Background: Peritoneal dialysis–asscociated peritonitis (PDAP) is a serious complication in PD patients, which remains the leading cause of patient drop out from continuous ambulatory peritoneal dialysis (CAPD). This case report highlights the difference of management, and outcome of PDAP due to Staphylococcus aureus (a common gram-positive skin pathogen) and Pseudomonas aeruginosa (a notoriously resistant gram-negative pathogen).
Case illustration: We report two cases of PDAP in different patients. Case one: A 48-year-old woman who had been on CAPD for 8 years, presented with mild abdominal pain and cloudy dialysate effluent.
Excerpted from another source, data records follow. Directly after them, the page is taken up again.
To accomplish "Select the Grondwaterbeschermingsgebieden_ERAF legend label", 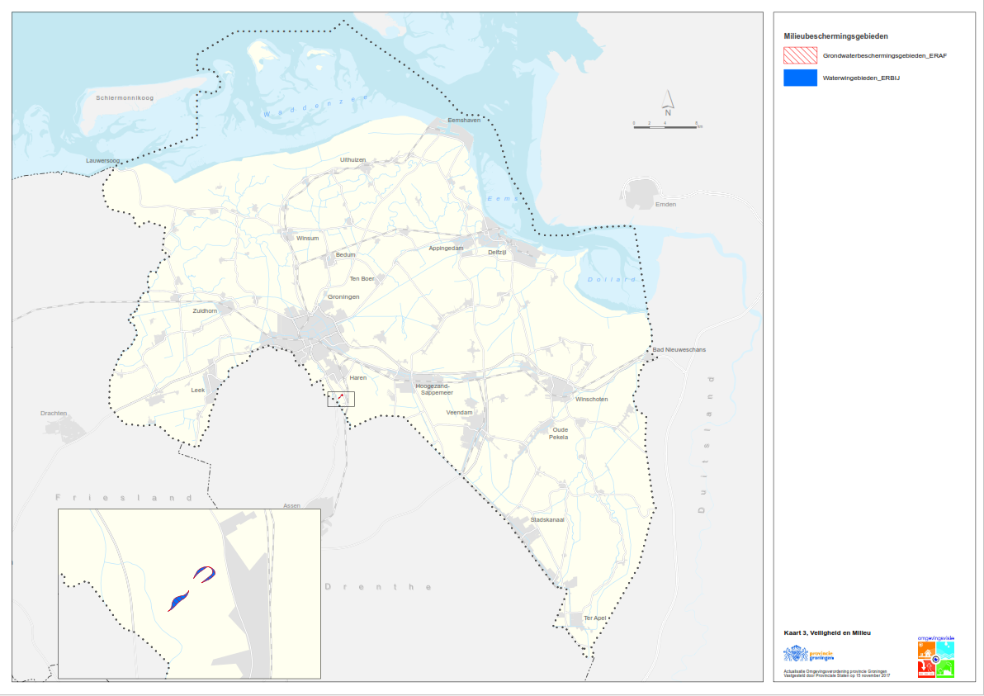I will 872,56.
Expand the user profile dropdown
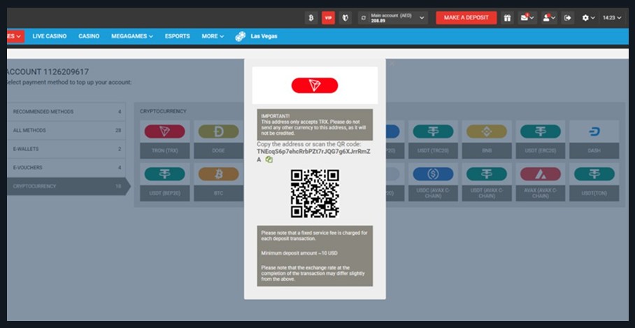635x328 pixels. pyautogui.click(x=549, y=18)
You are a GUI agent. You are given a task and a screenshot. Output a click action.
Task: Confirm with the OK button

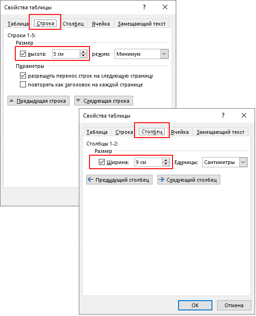[x=195, y=305]
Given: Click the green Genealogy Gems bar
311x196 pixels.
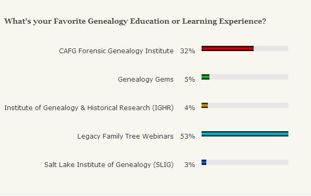Looking at the screenshot, I should click(205, 77).
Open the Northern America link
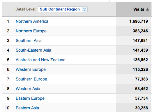The width and height of the screenshot is (152, 112). pos(32,21)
There was a history of prior PD catheter leakage. Dialysate culture was positive for methicillin-susceptible S. aureus (MSSA). She is given intra peritoneal (ip) ceftriaxone and gentamycin for 14 days, followed by oral ciprofloxacin for 7 days. The patient responded well and did not require catheter removal. Case two: A 44-year-old man had been on CAPD for 10 months, presented with moderate to severe abdominal pain, fever, and cloudy effluent. Dialysate culture was positive for P. aeruginosa. He had peritonitis 3 weeks before, and also had previous exit-site infection (ESI) due to the same pathogen 5 months before. 5 days after being given ip ceftazidime and gentamycin, the patient showed no clinical or effluent turbidity improvement. We decided to remove the peritoneal catheter, and the patient was permanently transferred to haemodialysis (HD).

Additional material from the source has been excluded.